On Friday 03 October 2003 12:15, Skip Montanaro wrote:
<snip>
> The result probably won't be pleasant if it contains any extension modules.
> Also, Red Hat has a lot of their own stuff which may not have been tested
> on 2.3 yet.  This might be your biggest barrier.  At the very least you
> should probably leave 2.2 in place and leave /usr/bin/python as a link to
> /usr/bin/python2.2 until you've had a chance to test some of their more
> important system administration apps with 2.3 (like up2date).
>
>     Scott> Does the entire site-packages contents need to be rebuilt (or
>     Scott> reinstalled) with the new Python or will it automatically do so
>     Scott> (I mean the .pyc files).  Do I need to manually remove all the
>     Scott> byte-compiled files?
>
> At the very least I suggest you delete any .pyc or .pyo files.  You can
> then just execute the Lib/compileall.py script to recompile everything.

Peter Hansen said in his post:
> Sean, I believe you *would* have to copy over the site-packages contents
> from the 2.2 installation to the 2.3 folder, but don't count on everything
> working... only pure Python code will generally continue to work without
> a new download and install of a 2.3-compatible version of your extension.

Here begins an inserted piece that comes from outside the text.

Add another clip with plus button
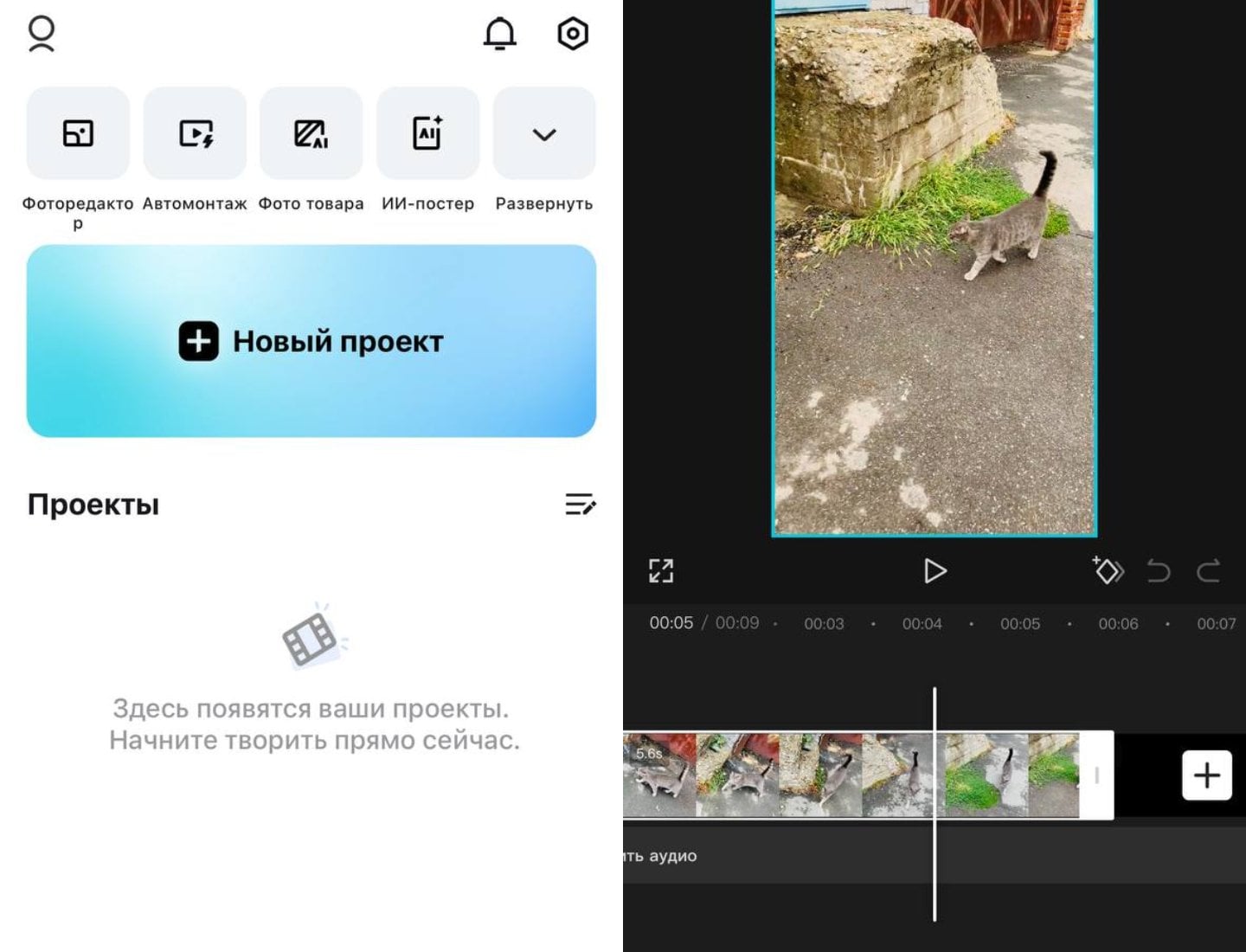 coord(1206,775)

The non-pure Python stuff might break.  It would be very NICE for the 
Lib/compileall.py (for example) to tell you which things need further 
attention but I don't know if that information is available to a script.

<rant>
Upgrading seems to ALWAYS be painful with these scripting languages.  Perl is 
no better.  I'd like to see Python beat Perl out in this arena (some friendly 
competition, huh? Where the end user benefits! :-) I'm running RedHat so 
their dependency on Python is a mixed blessing also. 

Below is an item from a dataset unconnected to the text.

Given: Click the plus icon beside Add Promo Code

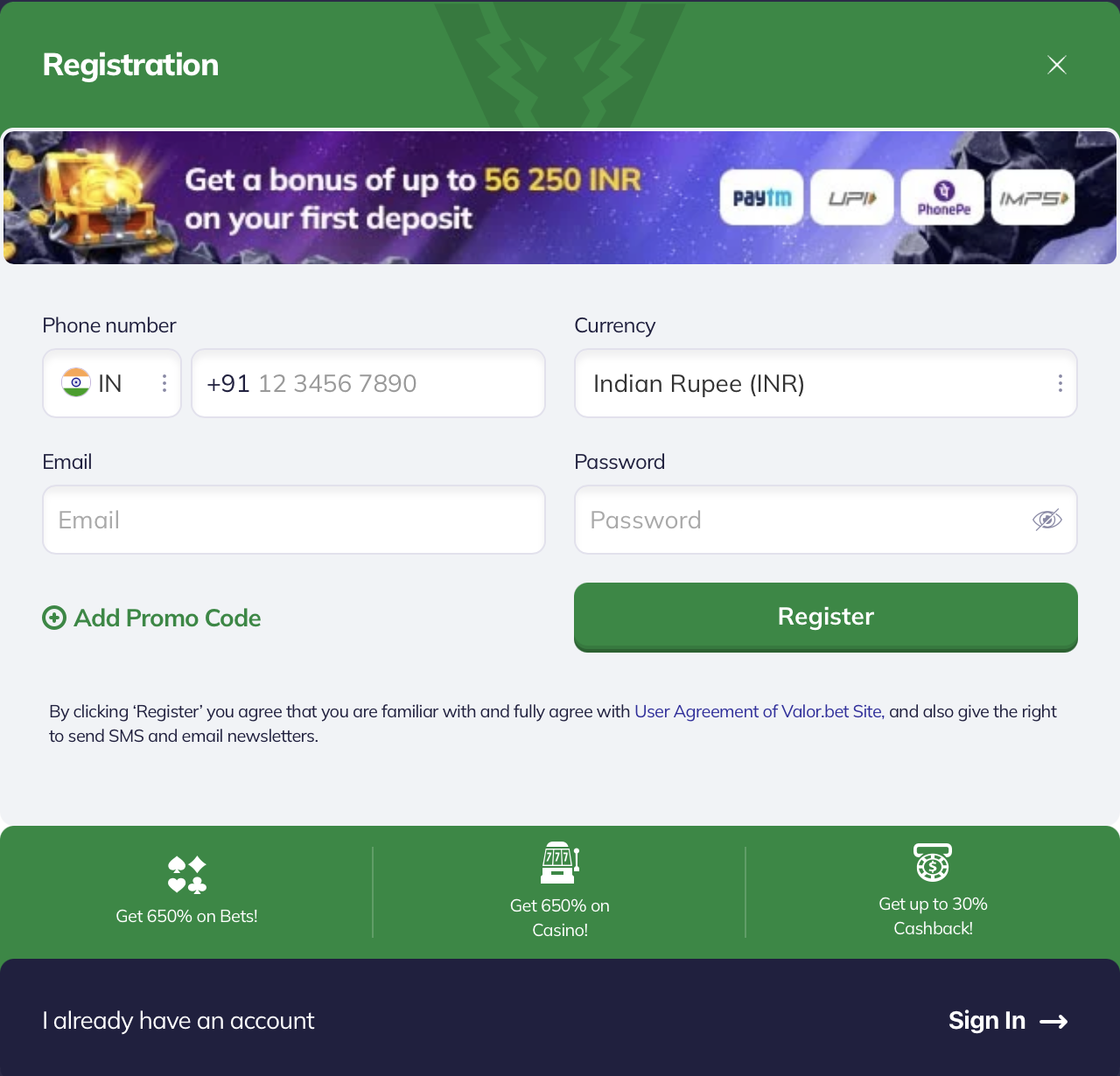Looking at the screenshot, I should 54,618.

We, end users who are just getting into Python, look at this as something that 
should be "seamless" when in actuality it's a major change to upgrade a 
programming language environment that you have lots of dependencies around.  
This change should be properly orchestrated and tested and it's probably a 
bit naive to expect it to be seamless like a simple one-off.
</rant>

So the best advice is to figure out which all extension modules I have 
installed manually and download new versions and install them?